■ What you will do
Reproduce the items below, swapping every "icon" for "symbol" and changing nothing else.

■ Exercise materials

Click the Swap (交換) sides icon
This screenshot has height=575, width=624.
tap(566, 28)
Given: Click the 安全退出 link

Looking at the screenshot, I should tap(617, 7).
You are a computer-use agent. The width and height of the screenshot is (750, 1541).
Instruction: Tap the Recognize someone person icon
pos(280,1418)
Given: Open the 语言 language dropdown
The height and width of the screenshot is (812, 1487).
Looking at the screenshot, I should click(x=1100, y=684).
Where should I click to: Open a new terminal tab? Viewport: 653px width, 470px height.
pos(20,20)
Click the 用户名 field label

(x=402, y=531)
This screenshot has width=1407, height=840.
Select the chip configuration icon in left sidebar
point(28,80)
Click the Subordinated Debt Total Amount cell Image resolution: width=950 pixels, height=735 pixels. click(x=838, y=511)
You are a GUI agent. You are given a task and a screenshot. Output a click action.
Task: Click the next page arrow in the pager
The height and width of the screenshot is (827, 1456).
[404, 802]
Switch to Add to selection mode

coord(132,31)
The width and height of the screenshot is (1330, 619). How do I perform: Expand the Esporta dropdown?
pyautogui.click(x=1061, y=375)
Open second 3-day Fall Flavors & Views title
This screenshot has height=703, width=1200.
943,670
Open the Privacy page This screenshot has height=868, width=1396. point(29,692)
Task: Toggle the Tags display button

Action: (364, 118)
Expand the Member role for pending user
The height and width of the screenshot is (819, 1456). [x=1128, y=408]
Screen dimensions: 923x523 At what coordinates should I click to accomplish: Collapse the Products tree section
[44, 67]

■ The answer
Click the Swap (交換) sides symbol
This screenshot has height=575, width=624.
tap(566, 28)
Given: Click the 安全退出 link

Looking at the screenshot, I should tap(617, 7).
You are a computer-use agent. The width and height of the screenshot is (750, 1541).
Instruction: Tap the Recognize someone person symbol
pos(280,1418)
Given: Open the 语言 language dropdown
The height and width of the screenshot is (812, 1487).
Looking at the screenshot, I should click(x=1100, y=684).
Where should I click to: Open a new terminal tab? Viewport: 653px width, 470px height.
pos(20,20)
Click the 用户名 field label

(x=402, y=531)
This screenshot has width=1407, height=840.
Select the chip configuration symbol in left sidebar
point(28,80)
Click the Subordinated Debt Total Amount cell Image resolution: width=950 pixels, height=735 pixels. click(x=838, y=511)
You are a GUI agent. You are given a task and a screenshot. Output a click action.
Task: Click the next page arrow in the pager
The height and width of the screenshot is (827, 1456).
[404, 802]
Switch to Add to selection mode

coord(132,31)
The width and height of the screenshot is (1330, 619). How do I perform: Expand the Esporta dropdown?
pyautogui.click(x=1061, y=375)
Open second 3-day Fall Flavors & Views title
This screenshot has height=703, width=1200.
943,670
Open the Privacy page This screenshot has height=868, width=1396. point(29,692)
Task: Toggle the Tags display button

Action: (364, 118)
Expand the Member role for pending user
The height and width of the screenshot is (819, 1456). [x=1128, y=408]
Screen dimensions: 923x523 At what coordinates should I click to accomplish: Collapse the Products tree section
[44, 67]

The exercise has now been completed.